The visual editors are often criticized because of several reasons:

  • Do not produce the best possible syntax and often “dirty” code. The layout e.g., use of style sheets instead tends to be defined by an abuse of such tags table, p, font, center, etc.. There are also code optimizers, however, are easily confused even by a little intercession from those who are creating the page.
  • A page produced by a WYSIWYG editor is usually interpreted in various ways by different browsers. Even the screen resolution to that effect could be affected. To overcome this problem some browsers support style sheets to replace those of its creator page.
  • The syntax produced by a visual editor if unchecked adjustments may be incomprehensible to the robots of search engines and also could cause an incompatibility with the text-only browsers.

WYSIWYG is not always What You See Is What You Get!

The visual editors do not always keep promises and sometimes an acronym WYSIWYG stands as something on the eyes. The reasons are the same that such editors are criticized:

  • The same syntax could be interpreted differently by the browser, or even the same browser but a different resolution. The biggest difference of course you can observe comparing a text browser like Lynx with a modern one. Same goes for voice browsers, probably not even be able to interpret the code.
  • If you print a page with Firefox or Internet Explorer you may get different results. Fortunately, the user can modify the parameters of resolution, print and more you can overcome many of these problems by using style sheets.

It is therefore clear that what you see is what you get might be more or less valid for a large portion of tourists, but nothing can never guarantee the compatibility of the generated page with the browser of all visitors.

WYSIWYM — What You See Is What You Mean

They are slightly different from the WYSIWYG editor instead to focus on the author of the document or its layout, these editors focus on every element of HTML formatting such as paragraphs and their function within the context page.
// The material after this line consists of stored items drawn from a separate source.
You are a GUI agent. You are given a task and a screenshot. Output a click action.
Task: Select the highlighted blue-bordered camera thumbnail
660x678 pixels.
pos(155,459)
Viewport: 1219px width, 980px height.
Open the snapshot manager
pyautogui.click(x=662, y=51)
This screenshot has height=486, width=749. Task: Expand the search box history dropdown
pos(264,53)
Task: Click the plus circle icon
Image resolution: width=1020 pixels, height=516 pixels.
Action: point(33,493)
The fact its acronym stands for: What You See Is What You Mean whereas, WYSIWYG acronym stands for: What You See Is What You Get.

Editor and W3C standards

HTML is a markup language structured. Browsers are able to recognize HTML and page structure based on tags inside the page’s source code. The W3C organization defines the rules for construction of the pages, called standard, Italianate, specifications.

Follow the standard operation is recommended to make their pages accessible to the broadest number of users by breaking down the navigation problems related to situations of disability, using resolutions lower than those for which the site is designed, bandwidth limitations etc. has emerged in this sense a principle that the structure of the document should be defined in HTML or XHTML, while the layout, i.e., the part of graphic design, should be assigned exclusively to style sheets or CSS.

Some older HTML editor and then do not follow modern guidelines of the W3C although the latest WYSIWYG editors have taken great steps in this direction, despite the long road still ahead. The situation is different text editors, with some ‘tricks of expertise and is relatively easy to create a code meets the specifications.

Study: From Wikipedia, the free encyclopedia. The text is available under the Creative Commons.